I heard bells loud and clear only moments after Mr Canoe man had hidden away from his ex girlfriend. Fortunately I had my camera with me. I clicked the shutter once, twice three times to make absolutely certain I would capture the bells.
Sadly and to my disappointment I was out of luck. I quickly gave the pictures a good Photoshopping but it was useless. No matter which way I looked at the photos I simply could not hear the bells.
Never mind maybe I’ll have better luck at the weekend when I go out to photograph the sound of farm animals, a singing nun and the Avondale Male Voice Choir.
CORONAVIRUS UPDATE
Well now I really have seen everything. It’s bad enough that we have to keep two metres apart from people who we were looking forward to relieving of their wallet, tripping up or punching in the face now Lincoln Council have taken things a step further. A step too far I might add!
From today weight restrictions will be imposed on Lincoln’s main highways! (See picture above) It will now be compulsory to weigh less than 7.5 tons on roads where this sign is displayed. If you ignore this you could receive a LIFETIME BAN from being on certain roads in Lincoln!!!
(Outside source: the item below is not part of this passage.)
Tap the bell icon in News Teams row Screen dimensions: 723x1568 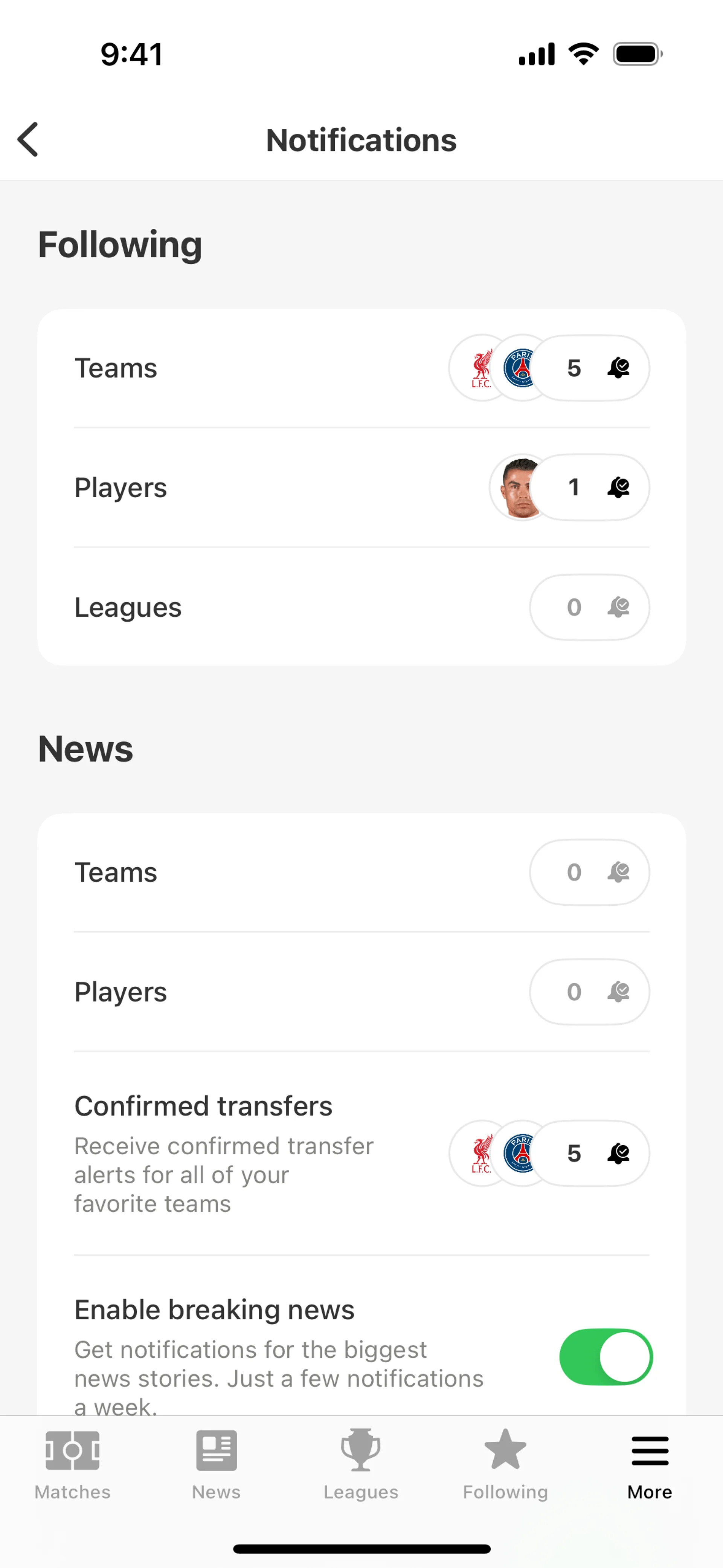point(618,872)
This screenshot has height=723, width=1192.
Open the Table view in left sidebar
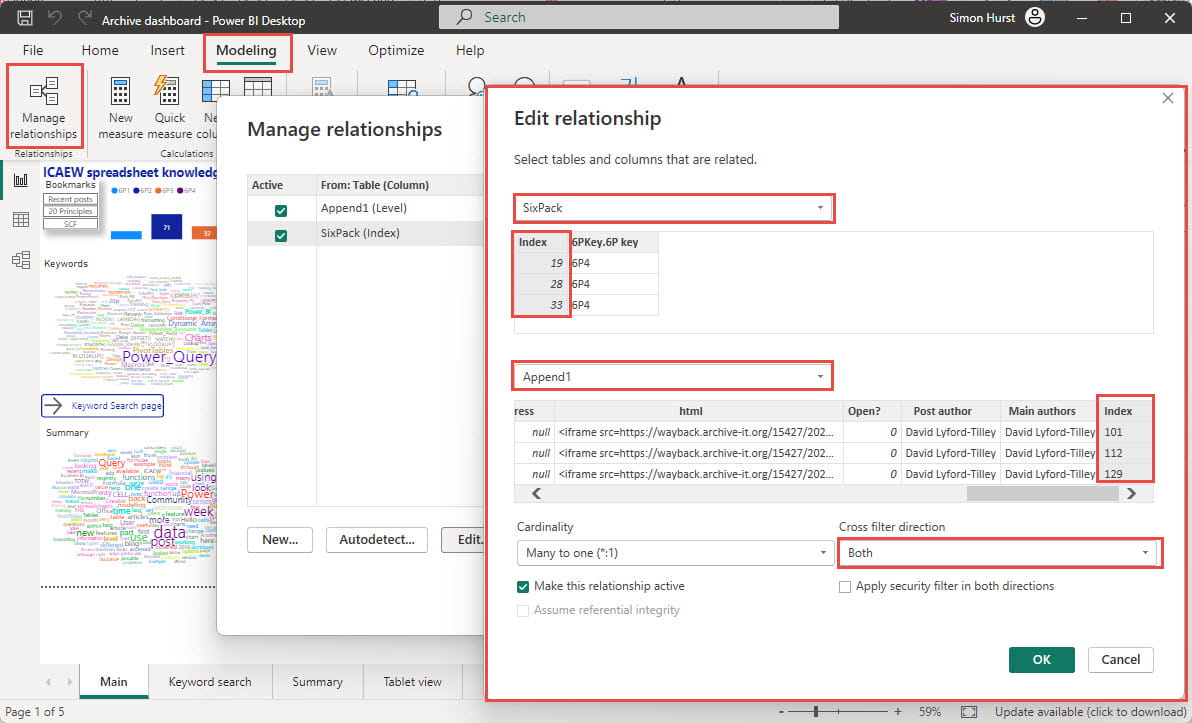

I arranged for a cub reporter to interview council leader Robyn Bullyem who said “Lincoln council believes that in the interests of keeping people safe it is no longer feasible to allow people on the road who require there own postcode”.
But pedestrians we spoke to expressed concern about the weight restriction. “I currently weigh 8 st 6lbs and use this road to get to work. What am I going to do If I put on another 135 stones!? I really am going to have to be careful with my weight”.
“I’m very partial to my fry ups, Sunday dinners and 37 pints a night said Bob Dimthorpe of West Lindsey. But this restriction is going to cause me so much undue stress. At the moment I weigh 7.3 tons so will have to go on a bit of a diet if I’m to be allowed to use this road to visit my favourite pie shop”.
But Bob (a local builder) told us “o tha soft in’t ee-ad or what!? (He wasn’t from Lincoln) That restriction only applies to heavy vehicles not people. At which point our reporter quickly shuffled away.